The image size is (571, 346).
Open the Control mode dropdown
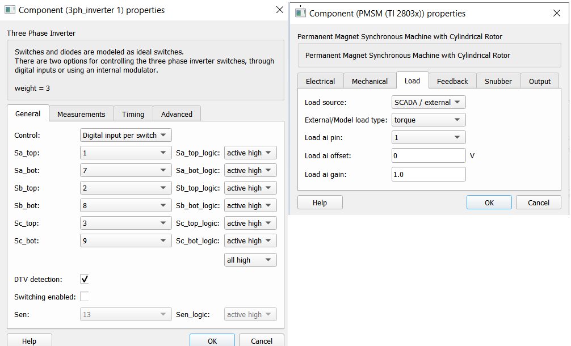125,136
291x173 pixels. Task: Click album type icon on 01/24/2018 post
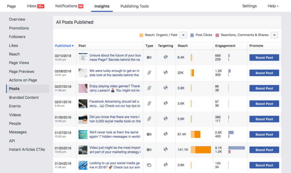149,165
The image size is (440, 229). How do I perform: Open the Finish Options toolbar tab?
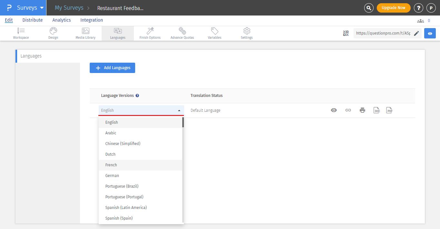click(150, 33)
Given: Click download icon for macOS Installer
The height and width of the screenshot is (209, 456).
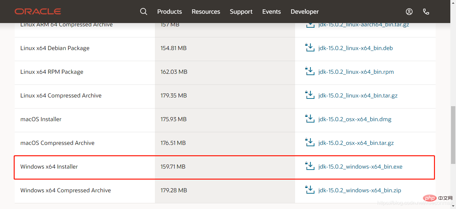Looking at the screenshot, I should 310,119.
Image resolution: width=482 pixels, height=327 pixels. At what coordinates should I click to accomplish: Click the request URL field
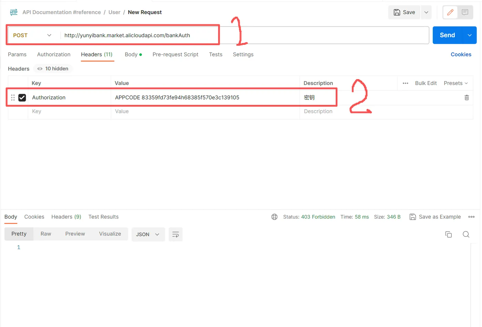pyautogui.click(x=244, y=35)
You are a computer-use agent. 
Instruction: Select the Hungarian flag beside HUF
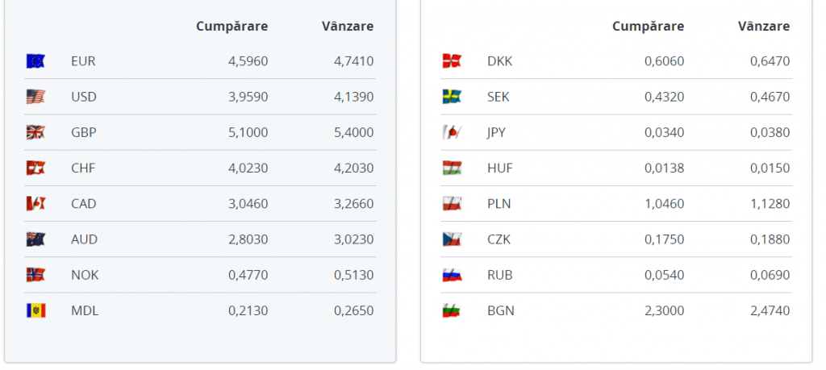[x=452, y=168]
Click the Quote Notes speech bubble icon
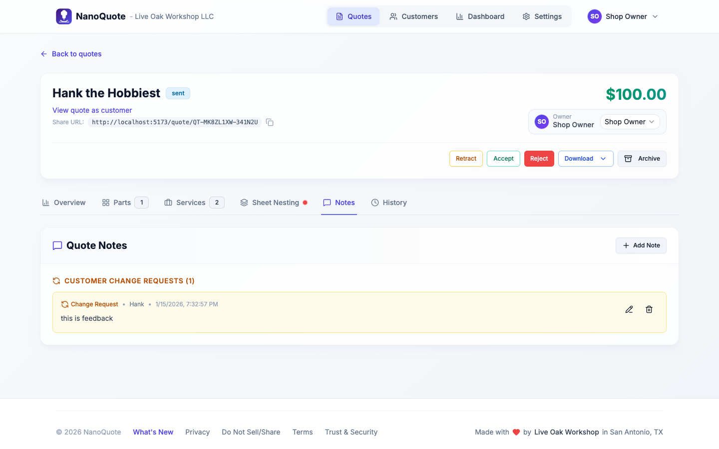This screenshot has width=719, height=449. point(57,245)
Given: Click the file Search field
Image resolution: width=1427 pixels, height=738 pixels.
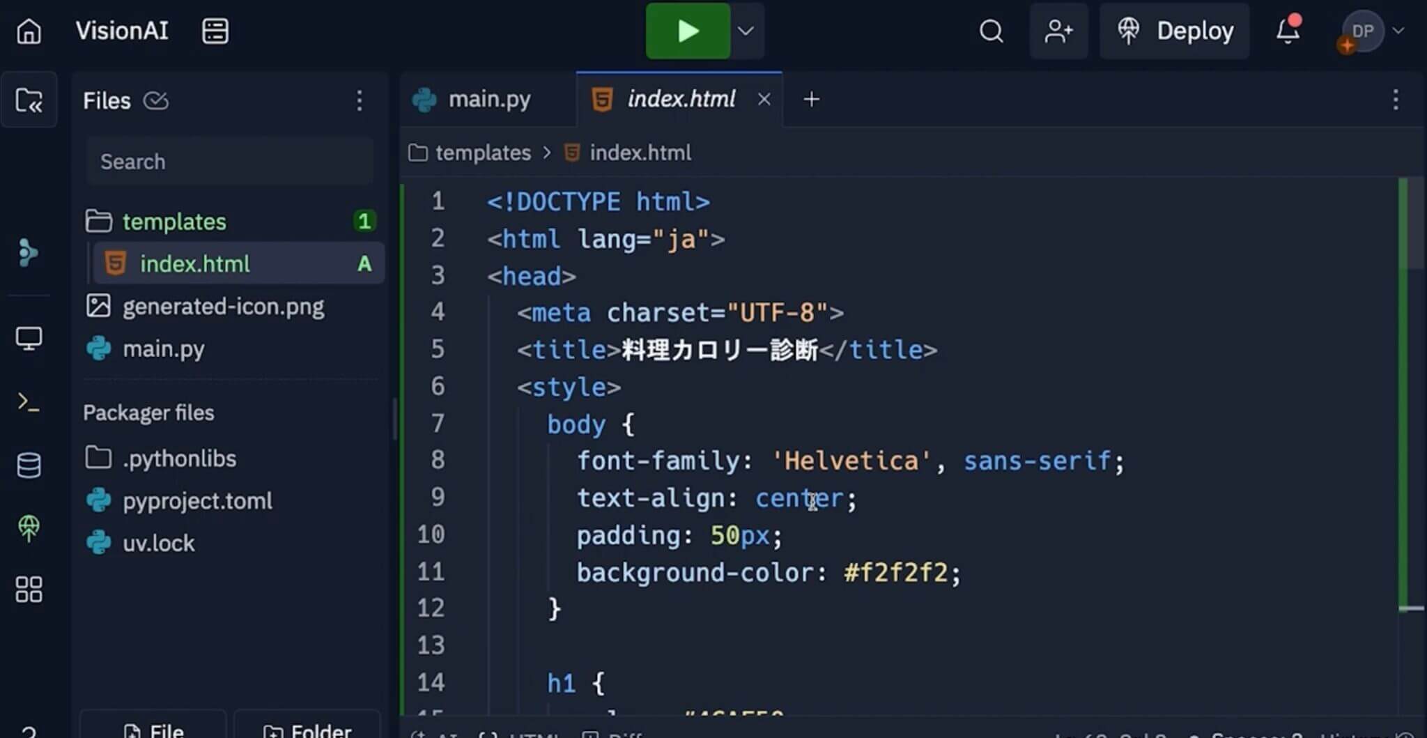Looking at the screenshot, I should (230, 162).
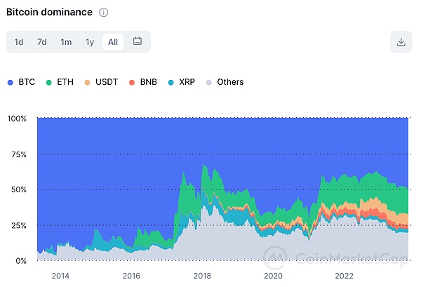This screenshot has width=421, height=287.
Task: Click the 100% label on the y-axis
Action: pyautogui.click(x=16, y=119)
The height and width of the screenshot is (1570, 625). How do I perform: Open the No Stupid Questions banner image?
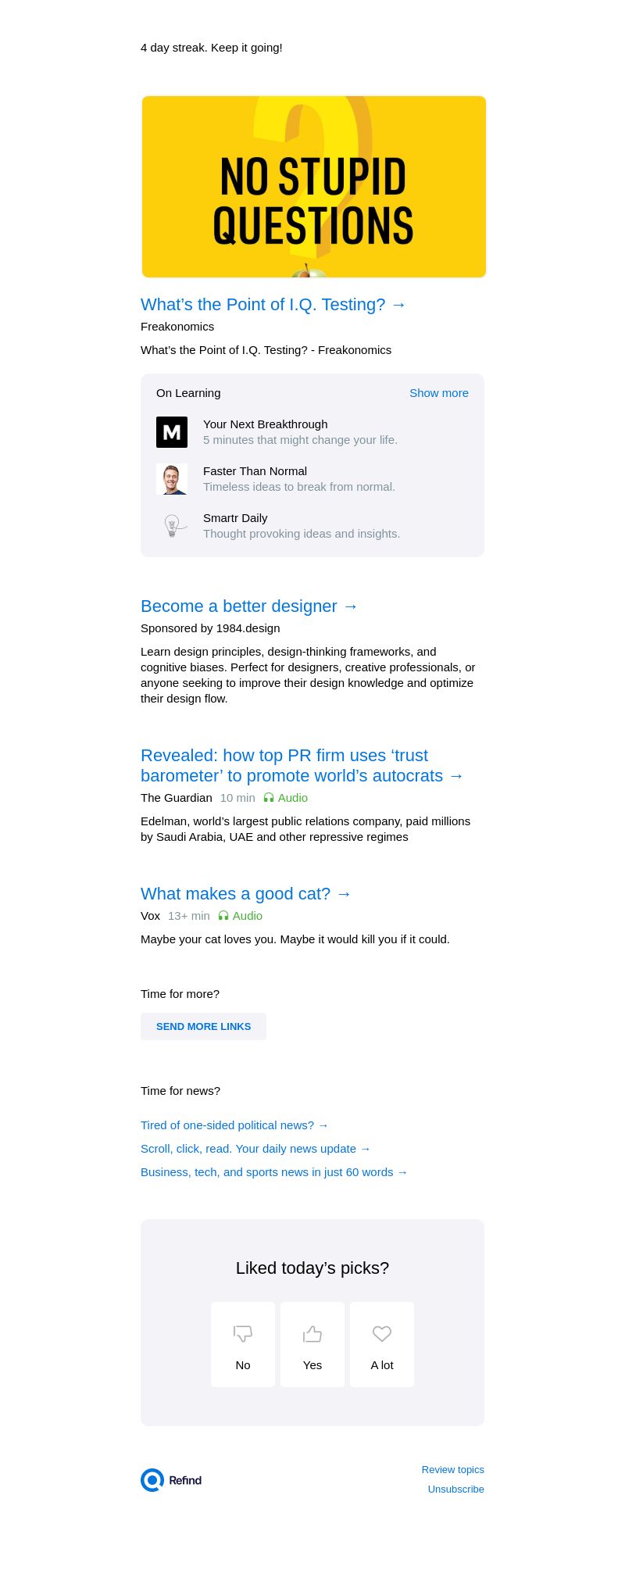point(313,187)
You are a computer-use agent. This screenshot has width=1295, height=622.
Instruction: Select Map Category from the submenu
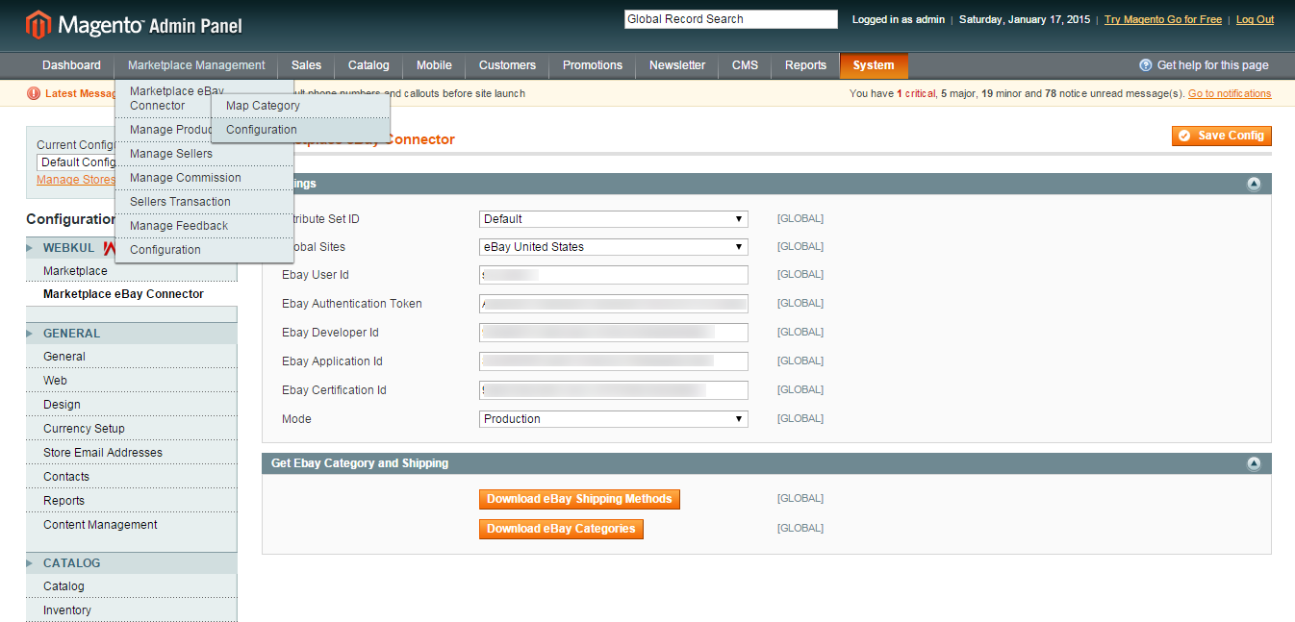262,105
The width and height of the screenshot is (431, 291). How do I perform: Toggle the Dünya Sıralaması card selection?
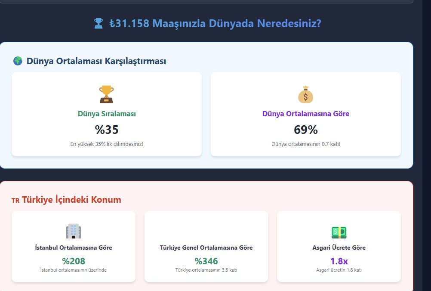tap(106, 114)
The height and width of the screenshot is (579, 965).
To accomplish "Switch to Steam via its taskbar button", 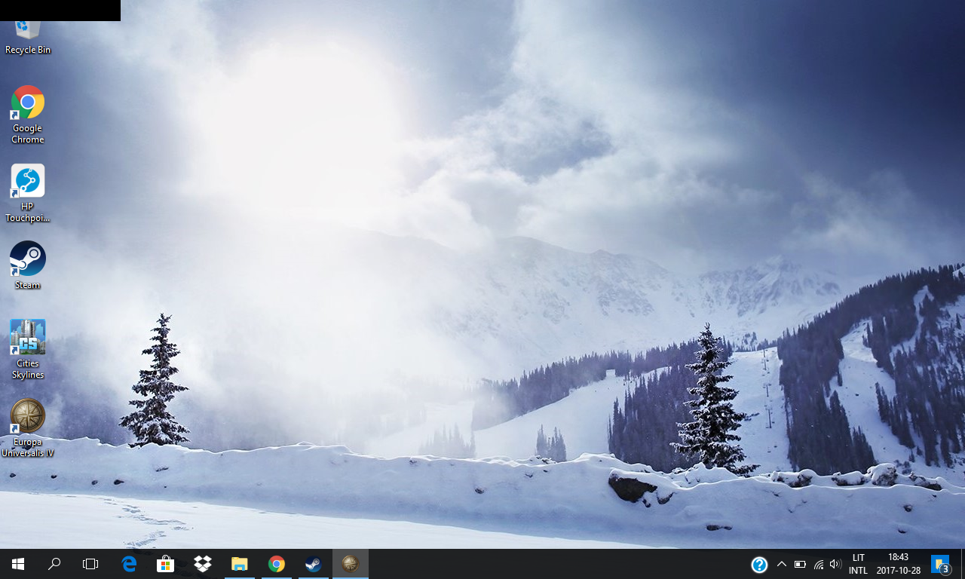I will [313, 564].
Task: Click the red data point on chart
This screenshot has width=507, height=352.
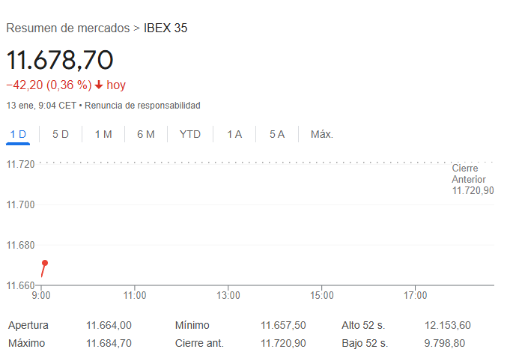Action: (x=45, y=263)
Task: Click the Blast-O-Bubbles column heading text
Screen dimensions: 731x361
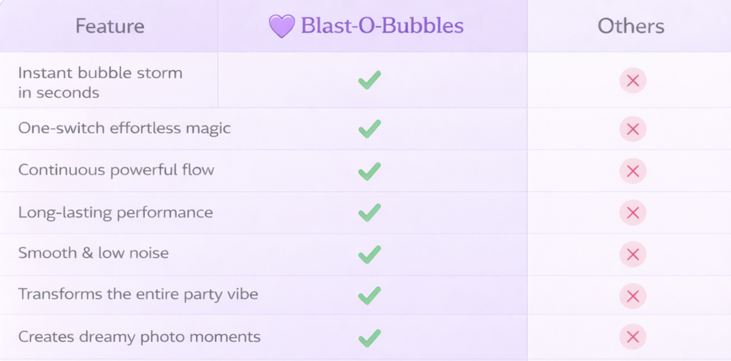Action: (x=382, y=26)
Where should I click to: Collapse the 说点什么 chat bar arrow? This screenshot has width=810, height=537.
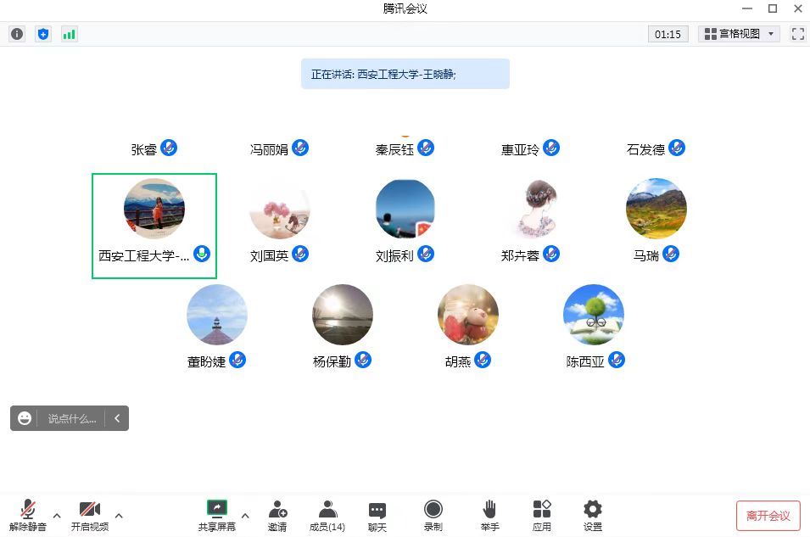point(117,418)
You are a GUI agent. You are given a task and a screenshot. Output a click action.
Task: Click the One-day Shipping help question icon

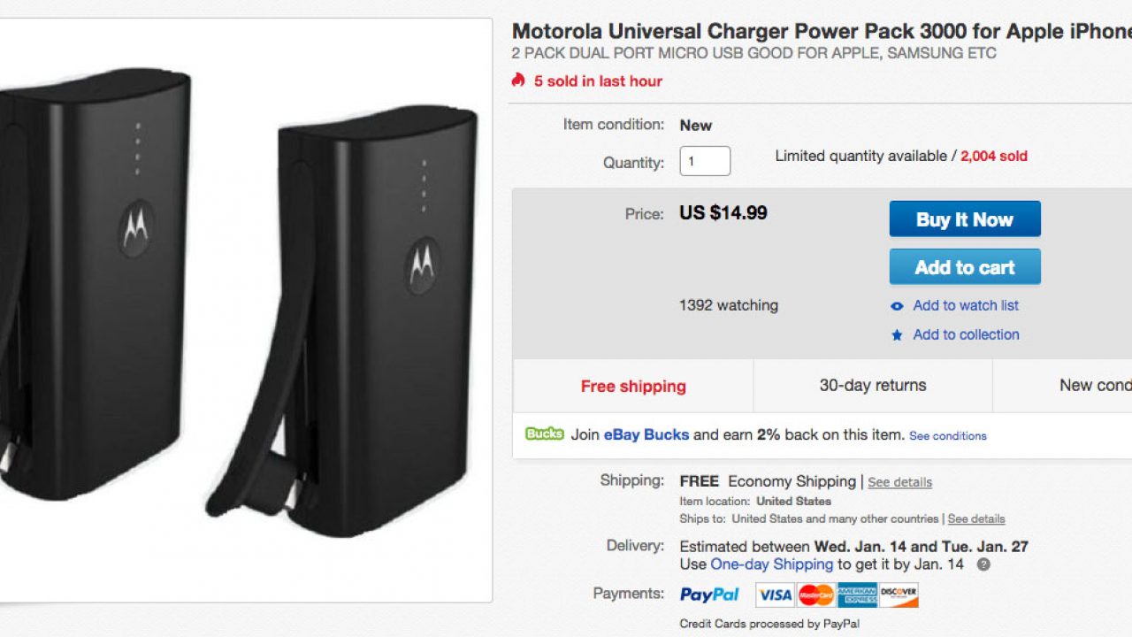click(983, 564)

──────

Goal of the exercise = Find the lines in the records that contain the word "agent", then copy every one of them.

Problem solution =
You are a computer-use agent. 
You are a computer-use agent. This screenshot has width=1295, height=622.
You are a GUI agent. You are given a task and a screenshot. Output a click action.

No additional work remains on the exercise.